The disaster of the Kemper Power Plant was merely the most recent in a long series of unethical actions taken by Mississippi Power, a subsidiary of Southern Power. Their stunning corporate greed and long history of disregard for the communities of color they disproportionately harm led Arm in Arm, a coalition dedicated to ending the climate crisis by centering racial and economic justice, to launch the Power 4 Southern People NOT Southern Power campaign. Power 4 Southern People aims to take power out of the hands of corporate energy monopolies and the corrupt politicians who feed them and return it where it belongs: to the people. This moment marks the one-year anniversary of the Kemper Plant implosion that is a glaring culmination of years of climate injustice inequities affecting thousands of people in communities across the state being exploited by Mississippi Power.

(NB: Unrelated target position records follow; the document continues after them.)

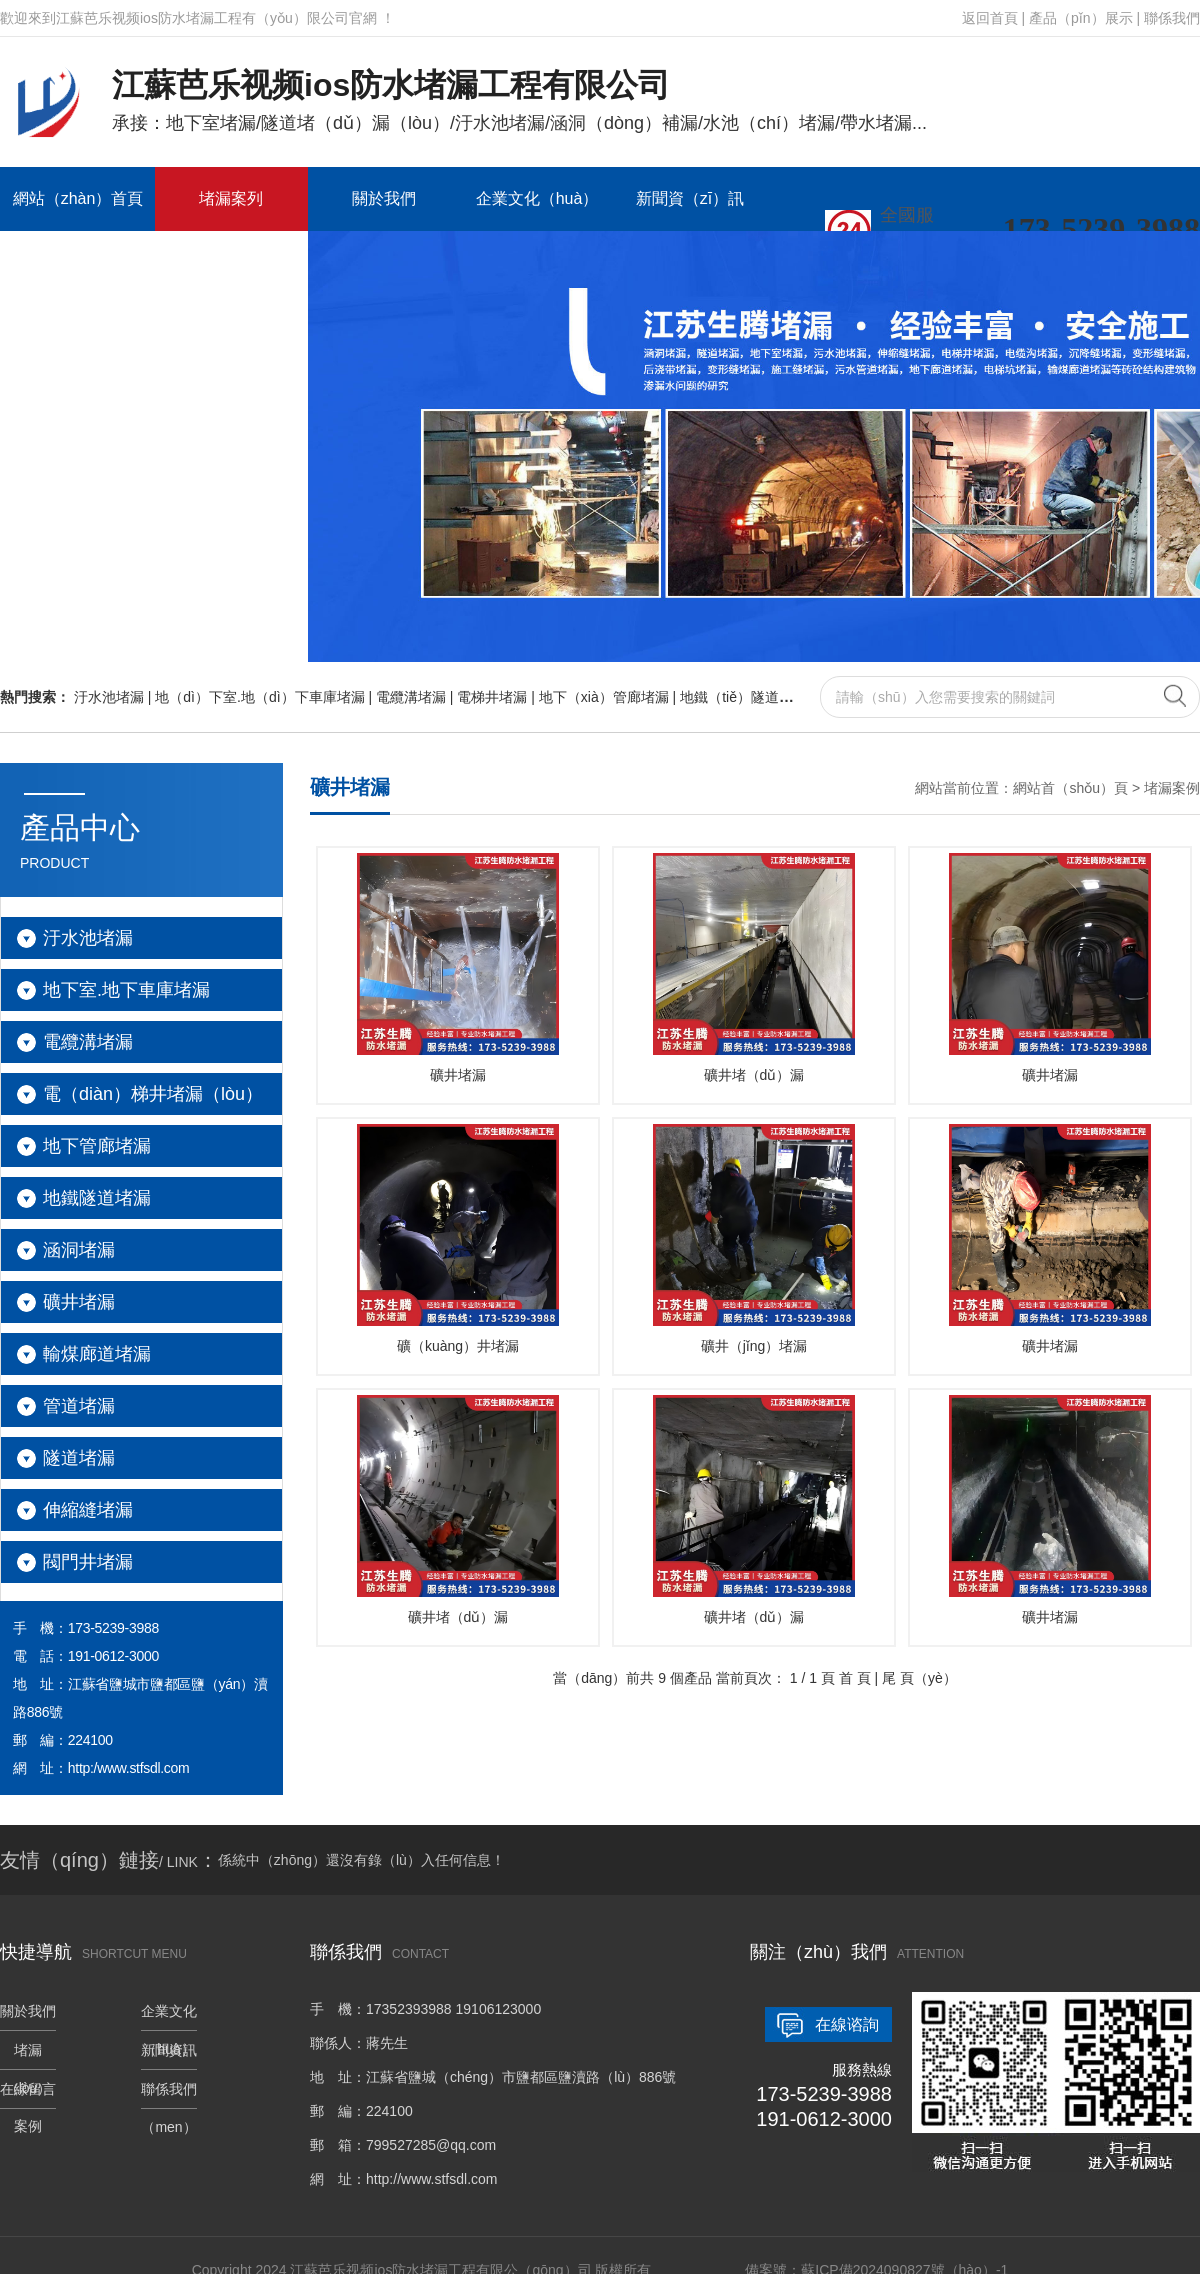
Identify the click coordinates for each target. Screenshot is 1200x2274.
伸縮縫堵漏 (88, 1510)
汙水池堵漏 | (114, 697)
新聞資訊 (169, 2050)
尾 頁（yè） (919, 1678)
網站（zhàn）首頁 (78, 198)
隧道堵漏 (79, 1458)
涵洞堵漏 (79, 1250)
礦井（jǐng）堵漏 (754, 1239)
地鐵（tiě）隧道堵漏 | (749, 697)
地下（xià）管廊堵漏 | (609, 697)
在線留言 (78, 262)
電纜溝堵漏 (88, 1042)
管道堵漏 (79, 1406)
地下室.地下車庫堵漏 (126, 990)
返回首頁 (990, 18)
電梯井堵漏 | (497, 697)
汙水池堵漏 (88, 938)
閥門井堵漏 (88, 1562)
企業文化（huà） (537, 198)
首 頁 (855, 1678)
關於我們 (384, 198)
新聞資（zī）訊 (690, 198)
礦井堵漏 (79, 1302)
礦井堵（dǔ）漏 (754, 968)
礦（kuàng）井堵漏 (458, 1239)
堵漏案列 (231, 198)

In the early hours of October 9th, houses in Kemper County shook as though from an earthquake. But this was no accident of nature: this was the planned implosion of part of the Kemper Power Plant.

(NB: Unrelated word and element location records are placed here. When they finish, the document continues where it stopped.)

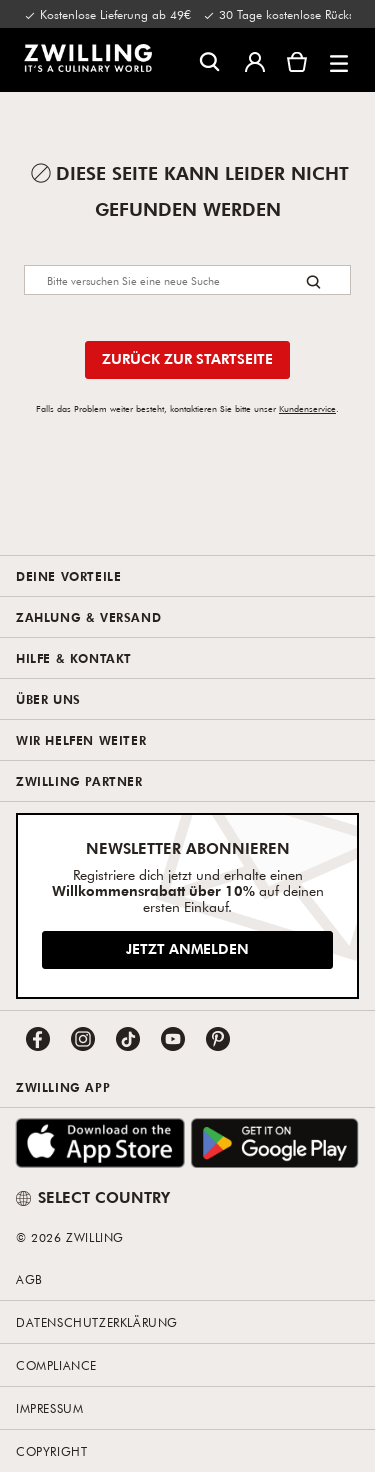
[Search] (187, 280)
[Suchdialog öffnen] (209, 60)
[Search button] (313, 281)
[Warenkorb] (297, 60)
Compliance (56, 1365)
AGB (29, 1279)
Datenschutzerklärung (97, 1322)
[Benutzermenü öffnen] (255, 60)
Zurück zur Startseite (187, 358)
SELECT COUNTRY (93, 1197)
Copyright (51, 1451)
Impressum (49, 1408)
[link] (88, 58)
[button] (339, 60)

Residents had not been informed of the plan to demolish a section of the $7.5 billion dollar plant- but then, residents had not been informed of a lot of things. For instance, many folks living in the plant's vicinity had been told the plant would create jobs, but hadn't been told that their medical bills would likely increase due to the many health hazards associated with living in the immediate vicinity of a power plant. They hadn't been told that, in the more than ten years since construction began on the plant, that the project had gone more than $4 billion dollars over budget, despite never having produced a megawatt of so-called "clean-coal" power for the community. And they certainly didn't know that they had personally footed the bill for that overage: Mississippi Power had simply and quietly increased utility bill rates on residents to cover rising costs, all while launching insidious ad campaigns implying that the increased cost was due to irresponsible personal usage. Mississippi Power did all of this knowingly and, they believed, with impunity. As the main power provider in the state, they thought they could act in whatever way most benefited their shareholders, without having to suffer the consequences.

It is time for the people to show them they are wrong. This is far from the first time a massive corporation has taken advantage of economically disenfranchised people or communities of color (as of 2021 Kemper County community is comprised of 67.2% majority black , indigenous, and latino residents), nor is it the first time a predatory utility monopoly has let those communities foot the bill for that mismanagement while also taking federal tax credits from corrupt politicians. With your help, however, it could be among the last.

It is imperative that we the people begin to hold Southern Power and its subsidiaries responsible for the economic and climate damage they have caused in our communities. We demand that monopolies like Mississippi Power be held to account for their corrupt practices and begin to make reparations for the damages they have done to communities-disproportionately Black people and people of color-in the past. We demand that Mississippi Power prioritize the wellbeing and prosperity of its customers and communities before its shareholders. We center the power of the people over corporations in the battle to end the climate crisis by advancing a pollution free economy. The power belongs to the people, and together we can take it back.